HCV testing was performed in 3803 (39.7%) of 9579 participants evaluated. Of these, 438 (11.5%) were positive, yielding an estimated overall prevalence of HCV infection of 7.7%, which is nearly 5 times higher than the estimated national prevalence of 1.6%. The study authors also estimated that more than 40% of HCV-positive persons were unaware of their status.

Risk factors identified as being associated with being tested and having a positive HCV testing result were:
  • birth date from 1945 to 1964 (the high-prevalence birth cohort),
  • substance abuse,
  • HIV infection,
  • alcohol abuse,
  • diagnosis of cirrhosis,
  • end-stage renal disease, and
  • high alanine transaminase levels.

"In a high-risk urban population, a significant proportion of patients were tested for HCV and the prevalence of HCV infection was high," the study authors write. "Physicians appear to use a risk-based screening strategy to identify HCV infection."

Limitations of this study include that not all patients were tested for anti-HCV and, therefore, an estimated prevalence was used; the use of an electronic medical record for data collection, preventing capture of all risks for HCV infection for each patient; and failure to consider the temporal relationship between risk factors and HCV tests, which means that certain risk factors (eg, substance abuse) may have been identified after the HCV diagnosis was made. Nonetheless, "a strong relationship between high risk co-morbidities and physician testing behaviour" was uncovered.

"We found strong evidence that physicians are using a risk-based screening strategy to identify patients with HCV infection, using known risk factors and other conditions associated with HCV to guide testing," the study authors conclude. "We also found evidence that screening recommendations should be expanded to include the high prevalence birth cohort."
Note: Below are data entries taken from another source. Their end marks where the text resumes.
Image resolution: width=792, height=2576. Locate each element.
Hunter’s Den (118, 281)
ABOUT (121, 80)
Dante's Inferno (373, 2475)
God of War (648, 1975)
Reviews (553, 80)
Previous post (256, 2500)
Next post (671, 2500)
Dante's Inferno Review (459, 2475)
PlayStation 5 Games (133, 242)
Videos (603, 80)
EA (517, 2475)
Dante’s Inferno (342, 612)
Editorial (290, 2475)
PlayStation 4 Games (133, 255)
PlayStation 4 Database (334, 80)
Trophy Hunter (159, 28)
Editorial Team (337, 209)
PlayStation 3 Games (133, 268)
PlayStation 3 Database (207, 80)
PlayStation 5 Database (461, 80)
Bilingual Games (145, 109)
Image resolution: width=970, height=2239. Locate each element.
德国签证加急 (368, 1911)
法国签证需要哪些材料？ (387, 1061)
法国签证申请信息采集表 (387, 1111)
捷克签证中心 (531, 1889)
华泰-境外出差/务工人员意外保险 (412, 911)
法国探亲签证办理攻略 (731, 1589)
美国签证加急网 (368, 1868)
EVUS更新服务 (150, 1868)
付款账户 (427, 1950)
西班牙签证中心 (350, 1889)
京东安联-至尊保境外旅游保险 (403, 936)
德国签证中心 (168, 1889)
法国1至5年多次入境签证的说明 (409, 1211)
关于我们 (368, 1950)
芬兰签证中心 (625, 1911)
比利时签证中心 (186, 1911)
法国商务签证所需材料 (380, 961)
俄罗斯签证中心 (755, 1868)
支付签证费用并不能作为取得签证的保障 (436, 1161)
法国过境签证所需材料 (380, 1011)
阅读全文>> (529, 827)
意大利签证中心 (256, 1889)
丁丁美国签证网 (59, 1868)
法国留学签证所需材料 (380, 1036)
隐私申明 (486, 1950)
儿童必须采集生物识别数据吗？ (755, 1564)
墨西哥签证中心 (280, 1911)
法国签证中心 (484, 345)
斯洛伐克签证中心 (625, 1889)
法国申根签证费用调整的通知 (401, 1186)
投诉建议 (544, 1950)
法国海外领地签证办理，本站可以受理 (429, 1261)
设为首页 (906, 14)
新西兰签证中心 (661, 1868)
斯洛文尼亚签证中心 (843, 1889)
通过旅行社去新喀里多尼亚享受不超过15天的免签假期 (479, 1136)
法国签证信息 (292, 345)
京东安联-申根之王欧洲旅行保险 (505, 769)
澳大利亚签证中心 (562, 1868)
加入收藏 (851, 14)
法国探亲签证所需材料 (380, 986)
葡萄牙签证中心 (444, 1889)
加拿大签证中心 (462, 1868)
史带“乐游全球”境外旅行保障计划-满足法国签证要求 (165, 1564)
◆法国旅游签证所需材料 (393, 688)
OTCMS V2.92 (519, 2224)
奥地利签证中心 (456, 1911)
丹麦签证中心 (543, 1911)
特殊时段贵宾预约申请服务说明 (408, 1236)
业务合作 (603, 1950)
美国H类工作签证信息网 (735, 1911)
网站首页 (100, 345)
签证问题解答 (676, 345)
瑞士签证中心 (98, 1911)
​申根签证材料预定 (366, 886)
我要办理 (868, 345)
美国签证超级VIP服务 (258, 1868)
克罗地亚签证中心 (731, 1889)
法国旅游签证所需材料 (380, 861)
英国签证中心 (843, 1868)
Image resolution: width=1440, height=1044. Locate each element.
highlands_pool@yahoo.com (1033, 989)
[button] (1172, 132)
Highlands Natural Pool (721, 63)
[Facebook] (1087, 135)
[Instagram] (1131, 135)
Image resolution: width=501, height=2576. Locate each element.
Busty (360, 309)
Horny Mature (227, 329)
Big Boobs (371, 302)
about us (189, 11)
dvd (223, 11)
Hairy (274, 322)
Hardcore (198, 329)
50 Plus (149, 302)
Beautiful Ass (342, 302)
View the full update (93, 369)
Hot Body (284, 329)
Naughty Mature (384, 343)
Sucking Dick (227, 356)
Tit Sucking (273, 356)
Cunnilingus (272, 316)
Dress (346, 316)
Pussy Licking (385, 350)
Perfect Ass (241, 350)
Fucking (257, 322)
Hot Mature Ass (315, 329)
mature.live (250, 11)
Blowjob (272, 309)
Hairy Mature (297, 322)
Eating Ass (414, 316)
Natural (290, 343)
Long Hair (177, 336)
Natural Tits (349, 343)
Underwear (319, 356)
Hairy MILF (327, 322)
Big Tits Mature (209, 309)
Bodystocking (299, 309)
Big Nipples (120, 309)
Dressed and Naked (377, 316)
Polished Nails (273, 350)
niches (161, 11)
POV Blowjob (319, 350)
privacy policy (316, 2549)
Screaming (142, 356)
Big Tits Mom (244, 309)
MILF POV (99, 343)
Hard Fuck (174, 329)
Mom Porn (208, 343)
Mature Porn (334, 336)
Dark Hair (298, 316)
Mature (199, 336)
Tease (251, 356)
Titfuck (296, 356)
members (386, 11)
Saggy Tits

This project was supported by a US Centers for Disease Control and Prevention contract via the Agency Health Care Research and Quality ACTION initiative to Boston University, the Clinical Investigation Core of the Center for AIDS Research at the Albert Einstein College of Medicine and Montefiore Medical Center, the National Institutes of Health and the CTSA from the National Center for Research Resources, a component of the National Institutes of Health. Two of the study authors are Centers for the Disease Control and Prevention employees, and one is an employee of Emerging Health Information Technologies. Some of the study authors report various financial relationships with Roche Pharmaceuticals, Vertex Pharmaceuticals, Sanofi Aventis, and/or DiMagi, Inc.